Finance, Investment and Decolonisation in Nigeria

Early market formation and participation on the Lagos Stock Exchange, 1957–1967

  • Mariusz Lukasiewicz EMAIL logo

Abstract

Given the relative scarcity of capital and the small volume of savings in most African economies at independence, the establishment of stock exchanges and their regulation showed that several countries considered them as strategic financial intermediaries for channelling capital to their national, and even regional, economies. This article examines the Lagos Stock Exchange’s formative years as a political process of Nigeria’s decolonisation and the First Republic. Originally incorporated as a private limited liability company on 15 September 1960, and as the first stock exchange in West Africa and the region’s largest economy, the new financial intermediary defined the relationship between the post-independence state and the growing capital market during a period of considerable political and economic changes. The role of the post-independence state and state-owned enterprises in facilitating the trade on the Lagos Stock Exchange broadens the analytical scope of this investigation to identify the sources of Nigeria’s development finance.
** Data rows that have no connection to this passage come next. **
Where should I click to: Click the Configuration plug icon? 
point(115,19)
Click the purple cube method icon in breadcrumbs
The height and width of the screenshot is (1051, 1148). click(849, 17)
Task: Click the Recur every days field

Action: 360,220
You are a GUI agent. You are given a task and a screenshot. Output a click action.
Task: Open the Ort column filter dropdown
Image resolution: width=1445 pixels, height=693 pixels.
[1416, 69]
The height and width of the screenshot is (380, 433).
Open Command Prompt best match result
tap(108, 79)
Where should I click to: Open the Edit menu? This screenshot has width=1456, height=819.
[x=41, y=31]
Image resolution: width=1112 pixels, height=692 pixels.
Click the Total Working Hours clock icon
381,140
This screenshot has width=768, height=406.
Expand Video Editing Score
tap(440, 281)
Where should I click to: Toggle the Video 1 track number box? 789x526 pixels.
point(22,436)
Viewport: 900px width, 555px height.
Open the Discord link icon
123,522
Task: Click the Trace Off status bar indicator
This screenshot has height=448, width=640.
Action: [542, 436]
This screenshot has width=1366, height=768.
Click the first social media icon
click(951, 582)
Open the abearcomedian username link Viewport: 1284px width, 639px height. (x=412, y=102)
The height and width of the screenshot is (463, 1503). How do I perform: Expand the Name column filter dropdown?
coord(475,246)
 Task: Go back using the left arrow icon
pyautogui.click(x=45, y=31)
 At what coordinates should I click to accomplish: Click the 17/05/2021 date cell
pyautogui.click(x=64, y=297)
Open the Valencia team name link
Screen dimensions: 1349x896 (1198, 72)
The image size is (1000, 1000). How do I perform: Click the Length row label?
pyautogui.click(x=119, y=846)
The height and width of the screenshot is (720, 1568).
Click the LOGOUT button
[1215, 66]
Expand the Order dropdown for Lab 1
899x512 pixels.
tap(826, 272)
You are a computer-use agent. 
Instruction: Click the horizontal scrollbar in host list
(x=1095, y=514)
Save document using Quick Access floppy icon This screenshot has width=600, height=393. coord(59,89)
While significant efforts were taken to grow private individual participation in the share trade and ownership, the early years of the Lagos Stock Exchange were ultimately marked by the dominance of institutional investors such as state-owned enterprises and private commercial banks.

Acknowledgements

The initial idea and motivation for this investigation was discussed with Chibuike Uche. Earlier versions of this paper were presented at the 2020 Global History of State-Enterprises in Developing Countries Digital Workshop and the 2021 Congress on World and Global History in Turku. I would like to thank Dmitri van den Bersselaar, Eleanor Cruickshank, Marie Huber, Alexander Keese, Cassandra Mark-Thiesen, Enrique Martino, Tinashe Nyamunda and Klas Rönnbäck for their feedback on initial drafts of this paper. I am also extremely grateful to Damilola Adebayo and Jacob Olaoluwa Adesina for sharing archival material from Cambridge and Ibadan with me. Any errors or oversights are mine.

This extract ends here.